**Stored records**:
┄┄┄┄┄┄┄┄┄┄┄┄┄┄┄┄┄┄┄┄

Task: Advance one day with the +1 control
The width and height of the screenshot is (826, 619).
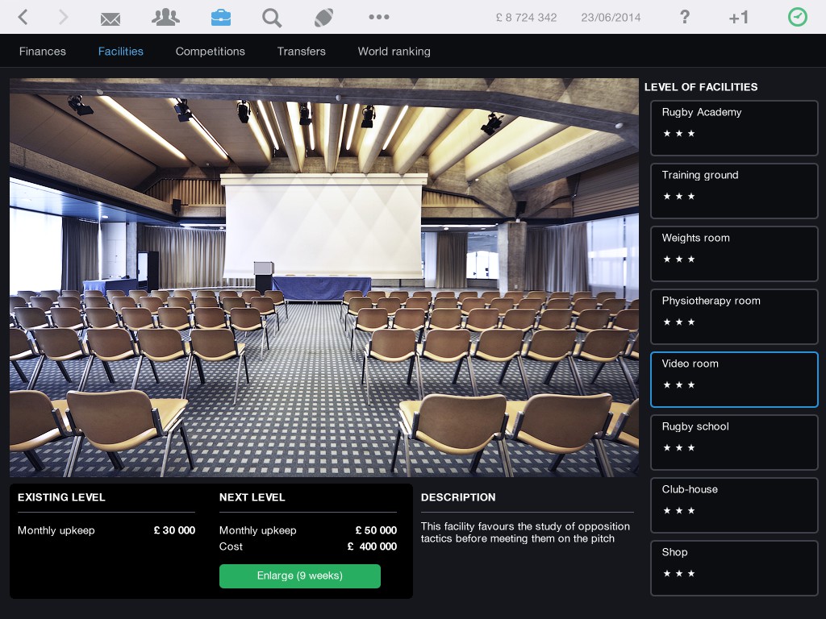Action: [739, 17]
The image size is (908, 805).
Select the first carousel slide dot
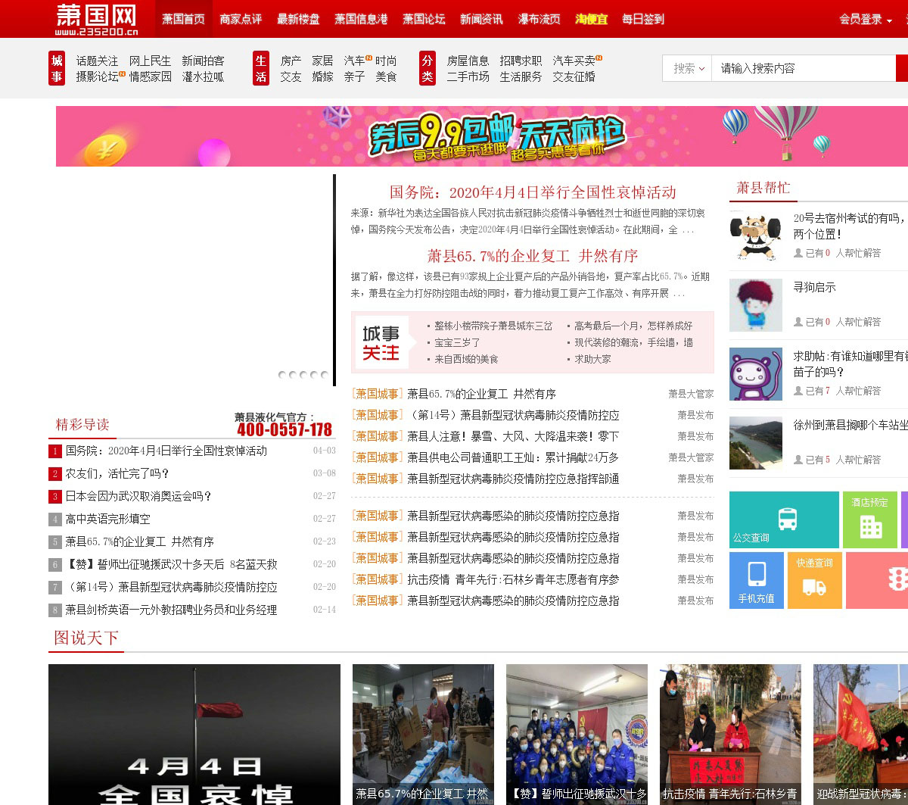point(282,375)

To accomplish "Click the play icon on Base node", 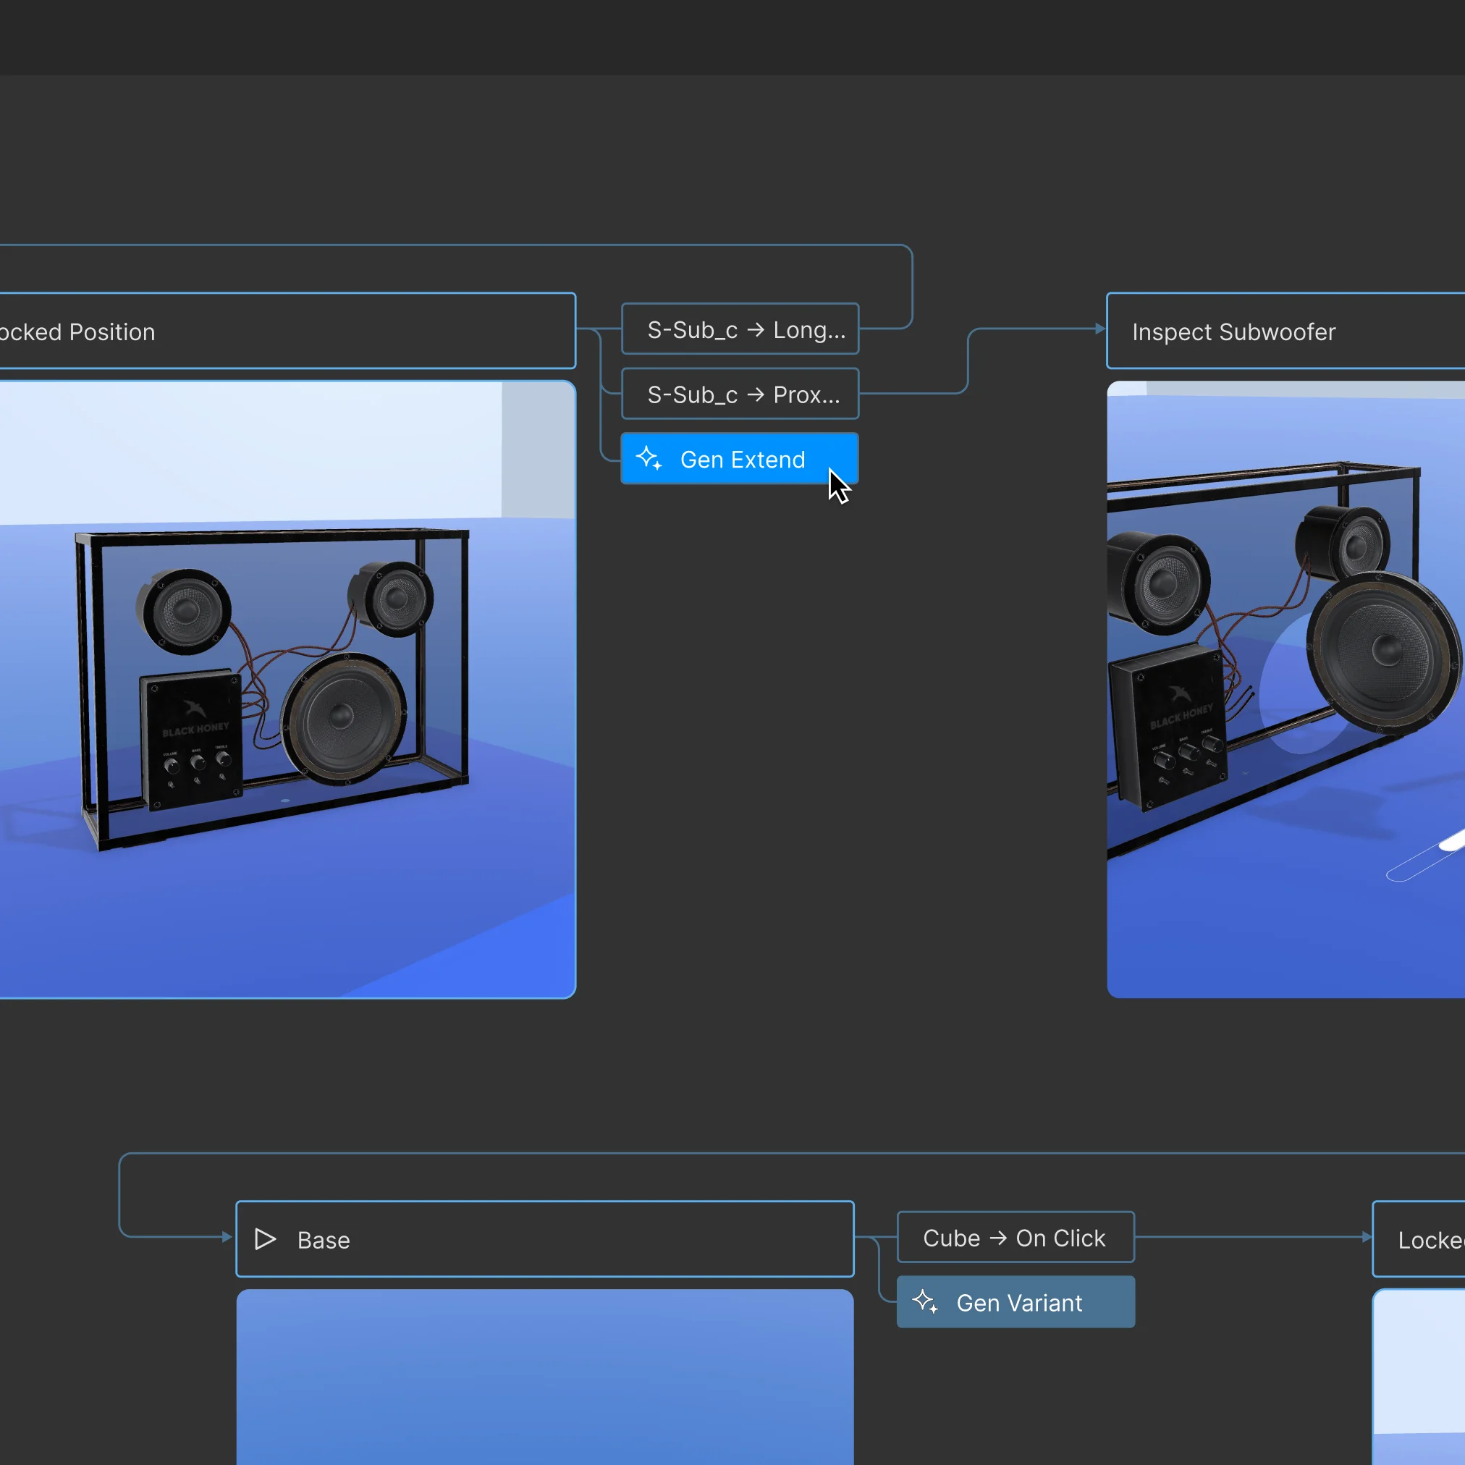I will pyautogui.click(x=265, y=1239).
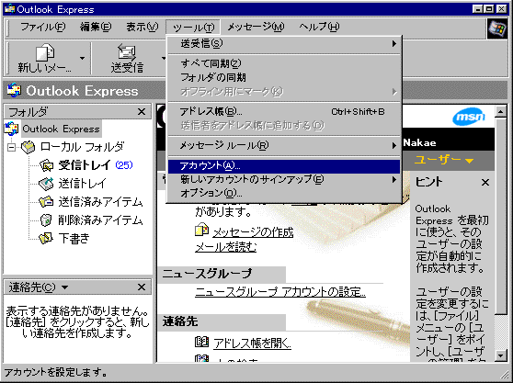Expand the ユーザー dropdown in header
Screen dimensions: 513x383
point(444,161)
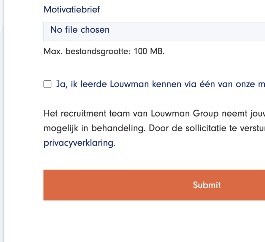Click the empty right part of the file field
The image size is (265, 242).
tap(203, 31)
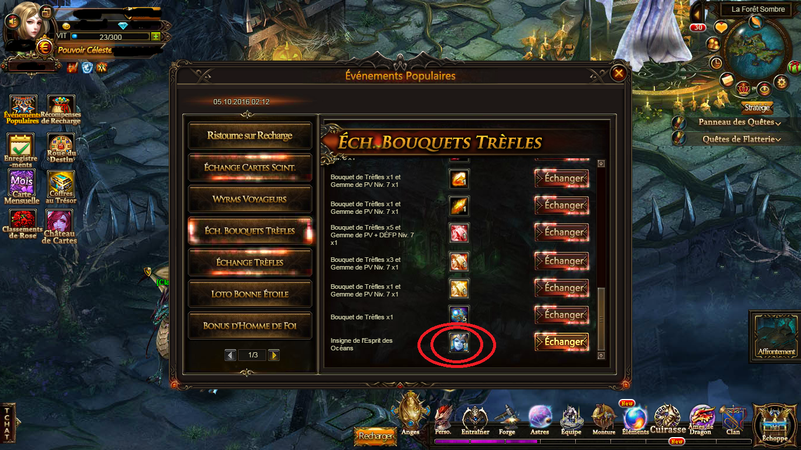Click the Recharger button

(x=376, y=436)
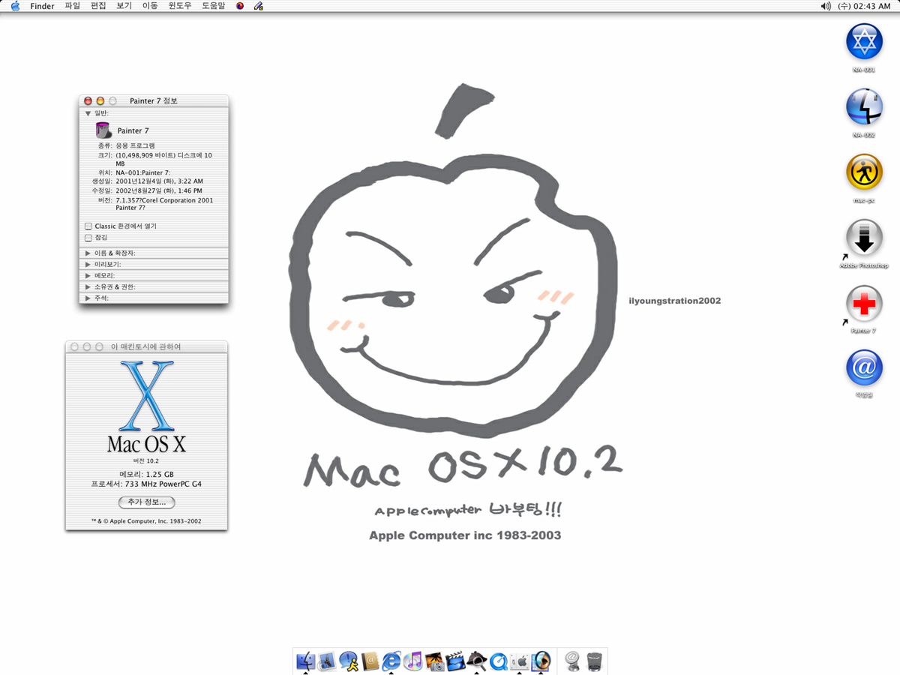The height and width of the screenshot is (675, 900).
Task: Click the '추가 정보...' button
Action: 147,502
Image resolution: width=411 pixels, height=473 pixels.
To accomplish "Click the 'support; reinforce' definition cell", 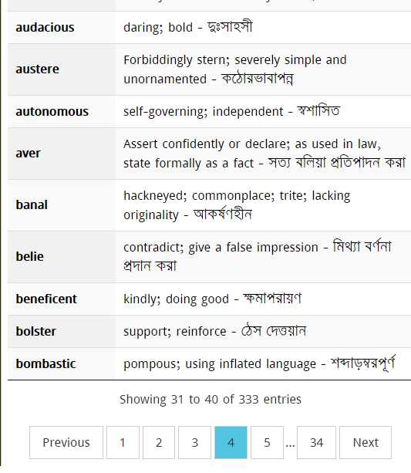I will [x=263, y=331].
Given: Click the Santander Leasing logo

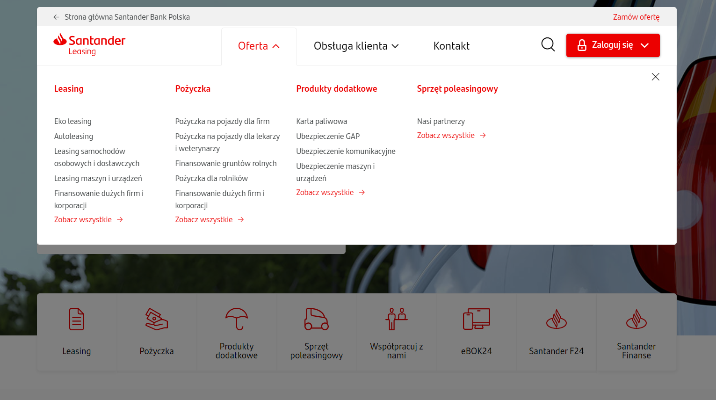Looking at the screenshot, I should coord(89,44).
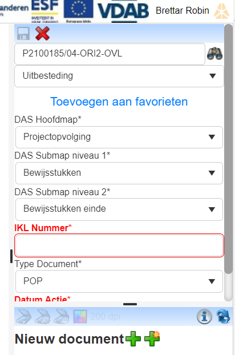Viewport: 235px width, 355px height.
Task: Click the scanner with settings gear icon
Action: (x=43, y=316)
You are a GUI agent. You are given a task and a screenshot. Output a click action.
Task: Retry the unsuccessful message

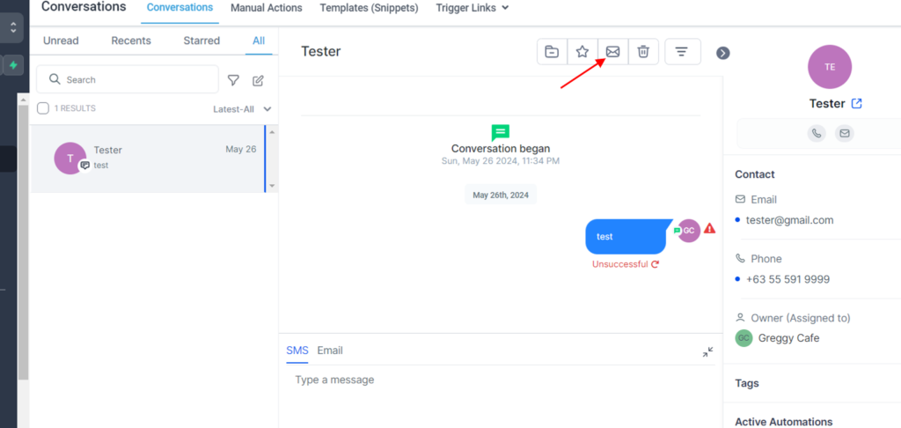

┄┄┄┄┄┄┄┄┄┄┄┄┄┄┄┄┄┄┄┄

**Problem details**:
All lines from the one containing "Given: Click the Santander Leasing logo" to the last line of the records above, and no others, should be returned unchanged, without pictures.

**Output below**:
Given: Click the Santander Leasing logo

Looking at the screenshot, I should coord(89,44).
Viewport: 235px width, 355px height.
Task: Click the scanner with settings gear icon
Action: (x=43, y=316)
You are a GUI agent. You are given a task and a screenshot. Output a click action.
Task: Retry the unsuccessful message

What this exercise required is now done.